Items from a dataset:
━━━━━━━━━━━━━━━━━━━━
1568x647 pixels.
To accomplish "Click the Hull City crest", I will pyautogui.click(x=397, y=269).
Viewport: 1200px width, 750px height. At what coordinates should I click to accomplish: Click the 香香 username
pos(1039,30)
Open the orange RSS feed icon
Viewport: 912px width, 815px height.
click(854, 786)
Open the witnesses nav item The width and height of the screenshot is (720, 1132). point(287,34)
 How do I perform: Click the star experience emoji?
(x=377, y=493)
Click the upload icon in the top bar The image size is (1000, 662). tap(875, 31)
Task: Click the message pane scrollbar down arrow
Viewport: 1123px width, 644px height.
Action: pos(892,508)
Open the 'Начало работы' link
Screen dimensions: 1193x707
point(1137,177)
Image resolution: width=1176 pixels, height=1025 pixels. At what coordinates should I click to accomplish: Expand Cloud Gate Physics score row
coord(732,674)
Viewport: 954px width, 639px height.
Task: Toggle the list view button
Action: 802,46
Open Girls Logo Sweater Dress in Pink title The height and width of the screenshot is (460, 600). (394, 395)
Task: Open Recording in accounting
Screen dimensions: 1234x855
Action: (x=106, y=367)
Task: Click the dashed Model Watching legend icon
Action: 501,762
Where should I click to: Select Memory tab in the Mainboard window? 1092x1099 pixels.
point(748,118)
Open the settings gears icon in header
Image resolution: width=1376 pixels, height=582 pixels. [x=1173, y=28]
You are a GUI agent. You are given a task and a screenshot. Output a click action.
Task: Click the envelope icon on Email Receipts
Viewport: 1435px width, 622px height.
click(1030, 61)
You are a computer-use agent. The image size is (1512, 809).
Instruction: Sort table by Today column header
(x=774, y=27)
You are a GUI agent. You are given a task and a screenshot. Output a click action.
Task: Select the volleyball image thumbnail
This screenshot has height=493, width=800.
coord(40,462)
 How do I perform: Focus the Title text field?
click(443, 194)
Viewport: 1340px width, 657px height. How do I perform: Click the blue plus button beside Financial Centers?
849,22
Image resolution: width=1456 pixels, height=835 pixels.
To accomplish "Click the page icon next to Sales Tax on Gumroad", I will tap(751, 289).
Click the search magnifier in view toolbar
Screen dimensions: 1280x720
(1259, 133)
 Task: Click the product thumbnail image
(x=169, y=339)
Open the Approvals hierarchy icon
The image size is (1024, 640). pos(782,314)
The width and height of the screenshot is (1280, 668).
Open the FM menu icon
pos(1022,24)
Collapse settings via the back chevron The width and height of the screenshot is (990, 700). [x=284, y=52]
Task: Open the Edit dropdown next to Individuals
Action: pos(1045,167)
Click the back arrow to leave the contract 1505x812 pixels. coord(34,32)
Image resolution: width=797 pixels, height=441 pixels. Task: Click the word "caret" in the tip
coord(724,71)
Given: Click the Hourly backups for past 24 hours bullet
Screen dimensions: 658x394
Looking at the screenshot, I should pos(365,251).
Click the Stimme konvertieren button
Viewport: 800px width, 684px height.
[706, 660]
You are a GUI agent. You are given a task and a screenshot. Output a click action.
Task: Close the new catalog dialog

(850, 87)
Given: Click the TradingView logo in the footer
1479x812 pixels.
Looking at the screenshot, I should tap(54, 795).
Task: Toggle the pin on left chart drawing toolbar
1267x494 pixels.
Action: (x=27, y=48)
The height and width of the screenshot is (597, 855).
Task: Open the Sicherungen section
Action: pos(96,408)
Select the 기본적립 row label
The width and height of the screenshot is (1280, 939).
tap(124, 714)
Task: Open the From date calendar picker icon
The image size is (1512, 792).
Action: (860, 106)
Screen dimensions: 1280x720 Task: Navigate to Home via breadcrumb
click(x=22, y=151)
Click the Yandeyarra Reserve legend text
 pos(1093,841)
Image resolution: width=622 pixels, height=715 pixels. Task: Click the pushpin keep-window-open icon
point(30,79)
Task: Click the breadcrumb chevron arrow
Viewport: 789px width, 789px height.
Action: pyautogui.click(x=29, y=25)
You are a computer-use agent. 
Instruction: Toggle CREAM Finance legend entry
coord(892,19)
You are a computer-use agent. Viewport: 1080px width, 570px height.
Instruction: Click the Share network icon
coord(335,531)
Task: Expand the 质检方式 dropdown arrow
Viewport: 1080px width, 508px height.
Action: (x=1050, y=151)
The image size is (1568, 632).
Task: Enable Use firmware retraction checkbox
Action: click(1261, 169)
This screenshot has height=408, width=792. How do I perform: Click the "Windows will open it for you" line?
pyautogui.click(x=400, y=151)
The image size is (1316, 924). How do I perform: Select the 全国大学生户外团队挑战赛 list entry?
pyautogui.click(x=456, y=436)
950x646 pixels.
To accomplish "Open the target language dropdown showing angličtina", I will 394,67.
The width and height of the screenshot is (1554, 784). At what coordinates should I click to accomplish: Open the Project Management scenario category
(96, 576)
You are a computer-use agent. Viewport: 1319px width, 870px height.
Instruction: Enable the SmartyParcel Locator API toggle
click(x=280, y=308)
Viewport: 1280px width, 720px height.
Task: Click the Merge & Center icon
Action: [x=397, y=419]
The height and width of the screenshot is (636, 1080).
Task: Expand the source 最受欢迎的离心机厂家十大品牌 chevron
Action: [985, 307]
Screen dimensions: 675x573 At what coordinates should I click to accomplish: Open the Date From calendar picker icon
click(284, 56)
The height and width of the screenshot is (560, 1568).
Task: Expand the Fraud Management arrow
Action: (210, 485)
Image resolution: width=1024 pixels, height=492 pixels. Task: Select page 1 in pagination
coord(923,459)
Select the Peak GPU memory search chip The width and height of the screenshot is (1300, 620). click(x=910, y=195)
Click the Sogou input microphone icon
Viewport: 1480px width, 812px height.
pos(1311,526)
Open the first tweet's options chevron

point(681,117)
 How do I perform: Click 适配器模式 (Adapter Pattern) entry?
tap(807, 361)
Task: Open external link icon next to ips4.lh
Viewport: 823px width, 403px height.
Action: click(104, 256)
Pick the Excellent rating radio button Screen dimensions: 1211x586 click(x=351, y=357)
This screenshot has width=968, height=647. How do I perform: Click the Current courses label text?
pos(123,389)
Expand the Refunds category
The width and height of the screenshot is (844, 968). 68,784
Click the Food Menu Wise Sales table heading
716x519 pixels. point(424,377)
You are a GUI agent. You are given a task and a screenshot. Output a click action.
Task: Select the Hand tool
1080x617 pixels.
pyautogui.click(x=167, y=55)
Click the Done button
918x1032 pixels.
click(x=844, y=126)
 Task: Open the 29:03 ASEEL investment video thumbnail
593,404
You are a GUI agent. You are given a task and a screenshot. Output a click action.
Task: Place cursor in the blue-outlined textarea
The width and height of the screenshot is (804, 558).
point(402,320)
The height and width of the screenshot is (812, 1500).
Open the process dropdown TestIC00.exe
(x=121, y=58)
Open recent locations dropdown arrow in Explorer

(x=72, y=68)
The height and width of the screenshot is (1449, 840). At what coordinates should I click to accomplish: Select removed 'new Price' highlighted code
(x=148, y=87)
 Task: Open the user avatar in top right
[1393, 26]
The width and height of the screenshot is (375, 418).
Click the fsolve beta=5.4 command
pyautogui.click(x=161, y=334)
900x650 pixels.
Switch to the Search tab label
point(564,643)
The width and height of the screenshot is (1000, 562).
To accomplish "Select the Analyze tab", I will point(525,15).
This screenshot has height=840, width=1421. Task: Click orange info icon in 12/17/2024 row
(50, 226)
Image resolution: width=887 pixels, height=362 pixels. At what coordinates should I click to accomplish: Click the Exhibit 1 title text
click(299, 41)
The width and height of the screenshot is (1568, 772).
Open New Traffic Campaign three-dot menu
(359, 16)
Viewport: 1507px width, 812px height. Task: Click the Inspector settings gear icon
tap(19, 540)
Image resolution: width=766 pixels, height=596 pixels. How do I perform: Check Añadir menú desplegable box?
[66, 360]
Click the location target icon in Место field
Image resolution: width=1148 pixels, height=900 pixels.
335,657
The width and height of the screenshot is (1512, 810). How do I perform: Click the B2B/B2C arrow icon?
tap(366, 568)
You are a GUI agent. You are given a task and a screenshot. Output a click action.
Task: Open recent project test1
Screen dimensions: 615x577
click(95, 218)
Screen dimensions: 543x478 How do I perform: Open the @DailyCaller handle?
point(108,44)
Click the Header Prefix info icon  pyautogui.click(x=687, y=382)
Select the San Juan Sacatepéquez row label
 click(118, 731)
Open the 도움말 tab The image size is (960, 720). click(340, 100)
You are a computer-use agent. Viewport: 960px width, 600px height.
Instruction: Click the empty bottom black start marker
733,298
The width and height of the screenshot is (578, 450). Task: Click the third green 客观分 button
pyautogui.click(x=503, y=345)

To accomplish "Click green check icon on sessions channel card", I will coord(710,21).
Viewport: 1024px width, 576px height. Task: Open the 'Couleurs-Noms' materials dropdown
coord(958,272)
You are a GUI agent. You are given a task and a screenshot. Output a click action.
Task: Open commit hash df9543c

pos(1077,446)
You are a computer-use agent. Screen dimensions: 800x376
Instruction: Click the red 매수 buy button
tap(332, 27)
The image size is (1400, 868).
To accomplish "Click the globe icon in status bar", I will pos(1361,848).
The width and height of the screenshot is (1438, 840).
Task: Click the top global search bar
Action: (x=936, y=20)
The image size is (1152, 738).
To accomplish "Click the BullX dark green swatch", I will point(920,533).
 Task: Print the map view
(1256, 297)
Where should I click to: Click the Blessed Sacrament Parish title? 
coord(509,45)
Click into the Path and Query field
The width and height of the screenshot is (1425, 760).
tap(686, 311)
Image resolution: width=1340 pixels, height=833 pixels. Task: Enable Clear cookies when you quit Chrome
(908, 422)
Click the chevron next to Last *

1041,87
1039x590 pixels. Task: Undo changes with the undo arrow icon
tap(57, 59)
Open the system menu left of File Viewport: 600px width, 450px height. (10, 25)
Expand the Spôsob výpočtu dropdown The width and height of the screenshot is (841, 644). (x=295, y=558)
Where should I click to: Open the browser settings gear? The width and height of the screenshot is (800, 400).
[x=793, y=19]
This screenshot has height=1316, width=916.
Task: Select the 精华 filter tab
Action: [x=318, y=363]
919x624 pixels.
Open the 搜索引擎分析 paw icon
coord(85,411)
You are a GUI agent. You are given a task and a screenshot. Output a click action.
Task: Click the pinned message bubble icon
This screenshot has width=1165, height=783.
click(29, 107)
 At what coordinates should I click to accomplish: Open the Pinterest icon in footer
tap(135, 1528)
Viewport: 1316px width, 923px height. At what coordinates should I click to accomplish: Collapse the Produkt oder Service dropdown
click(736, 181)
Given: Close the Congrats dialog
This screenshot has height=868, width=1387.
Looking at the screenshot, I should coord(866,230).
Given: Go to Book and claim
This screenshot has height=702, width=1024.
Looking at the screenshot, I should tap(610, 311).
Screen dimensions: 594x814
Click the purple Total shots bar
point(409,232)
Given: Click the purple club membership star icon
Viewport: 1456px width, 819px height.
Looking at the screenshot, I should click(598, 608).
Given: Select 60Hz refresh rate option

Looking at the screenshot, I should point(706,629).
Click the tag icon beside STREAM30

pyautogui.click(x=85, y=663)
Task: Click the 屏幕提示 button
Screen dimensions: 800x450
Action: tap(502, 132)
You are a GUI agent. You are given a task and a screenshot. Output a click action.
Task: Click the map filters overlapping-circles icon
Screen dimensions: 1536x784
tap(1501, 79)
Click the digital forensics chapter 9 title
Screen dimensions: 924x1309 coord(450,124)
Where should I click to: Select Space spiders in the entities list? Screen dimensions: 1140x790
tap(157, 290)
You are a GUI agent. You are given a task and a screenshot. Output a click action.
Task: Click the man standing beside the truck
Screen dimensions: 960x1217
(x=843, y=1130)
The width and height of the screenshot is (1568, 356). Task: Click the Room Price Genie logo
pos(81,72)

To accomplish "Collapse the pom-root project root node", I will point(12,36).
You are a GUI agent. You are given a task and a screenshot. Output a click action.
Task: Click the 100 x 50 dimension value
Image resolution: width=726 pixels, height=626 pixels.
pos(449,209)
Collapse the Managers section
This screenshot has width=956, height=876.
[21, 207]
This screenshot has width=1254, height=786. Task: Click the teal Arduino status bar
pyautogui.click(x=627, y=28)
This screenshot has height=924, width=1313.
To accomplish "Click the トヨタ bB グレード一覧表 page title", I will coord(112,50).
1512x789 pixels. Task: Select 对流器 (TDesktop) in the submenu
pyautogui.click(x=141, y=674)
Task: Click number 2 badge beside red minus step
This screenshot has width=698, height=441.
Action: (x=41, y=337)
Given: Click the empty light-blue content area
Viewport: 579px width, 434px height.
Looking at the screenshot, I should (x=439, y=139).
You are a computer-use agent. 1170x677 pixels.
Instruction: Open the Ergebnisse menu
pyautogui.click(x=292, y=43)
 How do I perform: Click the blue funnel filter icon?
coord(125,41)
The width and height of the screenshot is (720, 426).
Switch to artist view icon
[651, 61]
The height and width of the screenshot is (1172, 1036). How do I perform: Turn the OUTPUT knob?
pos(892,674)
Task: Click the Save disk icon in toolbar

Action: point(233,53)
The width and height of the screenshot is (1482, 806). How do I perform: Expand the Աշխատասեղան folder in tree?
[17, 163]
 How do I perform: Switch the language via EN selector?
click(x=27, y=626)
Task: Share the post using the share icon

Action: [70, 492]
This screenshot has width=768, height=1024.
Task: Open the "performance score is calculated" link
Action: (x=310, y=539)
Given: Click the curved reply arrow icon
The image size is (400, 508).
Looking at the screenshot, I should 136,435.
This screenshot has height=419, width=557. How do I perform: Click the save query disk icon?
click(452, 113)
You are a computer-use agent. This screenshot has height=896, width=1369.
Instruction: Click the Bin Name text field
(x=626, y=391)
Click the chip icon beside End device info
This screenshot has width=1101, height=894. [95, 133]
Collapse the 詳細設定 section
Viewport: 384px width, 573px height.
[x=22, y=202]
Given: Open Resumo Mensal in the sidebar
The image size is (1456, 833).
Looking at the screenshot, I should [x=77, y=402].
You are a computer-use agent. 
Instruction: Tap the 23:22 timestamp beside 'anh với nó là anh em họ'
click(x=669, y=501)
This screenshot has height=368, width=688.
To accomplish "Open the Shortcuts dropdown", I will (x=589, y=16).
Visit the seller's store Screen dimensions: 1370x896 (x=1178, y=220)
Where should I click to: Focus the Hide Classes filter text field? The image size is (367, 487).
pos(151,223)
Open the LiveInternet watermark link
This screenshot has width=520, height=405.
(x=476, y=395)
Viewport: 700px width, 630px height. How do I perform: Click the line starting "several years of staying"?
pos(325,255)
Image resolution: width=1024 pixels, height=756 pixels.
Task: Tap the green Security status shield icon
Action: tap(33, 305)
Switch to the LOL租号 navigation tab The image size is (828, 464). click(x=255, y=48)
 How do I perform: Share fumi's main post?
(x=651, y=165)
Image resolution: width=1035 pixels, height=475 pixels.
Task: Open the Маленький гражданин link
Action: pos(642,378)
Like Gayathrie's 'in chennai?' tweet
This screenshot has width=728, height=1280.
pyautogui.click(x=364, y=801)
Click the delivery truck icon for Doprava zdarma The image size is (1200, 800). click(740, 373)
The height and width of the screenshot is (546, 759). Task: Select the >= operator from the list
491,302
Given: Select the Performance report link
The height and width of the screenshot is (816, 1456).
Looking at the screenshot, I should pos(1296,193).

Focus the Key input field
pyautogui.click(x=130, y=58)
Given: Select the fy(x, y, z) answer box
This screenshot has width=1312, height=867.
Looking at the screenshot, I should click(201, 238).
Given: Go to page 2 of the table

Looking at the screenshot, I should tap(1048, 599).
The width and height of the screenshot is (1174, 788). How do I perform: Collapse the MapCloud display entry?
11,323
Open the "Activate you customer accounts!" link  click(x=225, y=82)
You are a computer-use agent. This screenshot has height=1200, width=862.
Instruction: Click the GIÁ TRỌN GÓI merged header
━━━━━━━━━━━━━━━━━━━━
(HOW TO COMPLETE THIS TASK)
From the records above, give again exactly the lines running from the line with "Task: Select the volleyball image thumbnail" to the line with "Click the back", inclusive.

(COMPLETED TASK)
Task: Select the volleyball image thumbnail
This screenshot has height=493, width=800.
coord(40,462)
 How do I perform: Focus the Title text field?
click(443, 194)
Viewport: 1340px width, 657px height. How do I perform: Click the blue plus button beside Financial Centers?
849,22
Image resolution: width=1456 pixels, height=835 pixels.
To accomplish "Click the page icon next to Sales Tax on Gumroad", I will tap(751, 289).
Click the search magnifier in view toolbar
Screen dimensions: 1280x720
(1259, 133)
 Task: Click the product thumbnail image
(x=169, y=339)
Open the Approvals hierarchy icon
The image size is (1024, 640). pos(782,314)
The width and height of the screenshot is (1280, 668).
Open the FM menu icon
pos(1022,24)
Collapse settings via the back chevron The width and height of the screenshot is (990, 700). [x=284, y=52]
Task: Open the Edit dropdown next to Individuals
Action: pos(1045,167)
Click the back arrow to leave the contract 1505x812 pixels. coord(34,32)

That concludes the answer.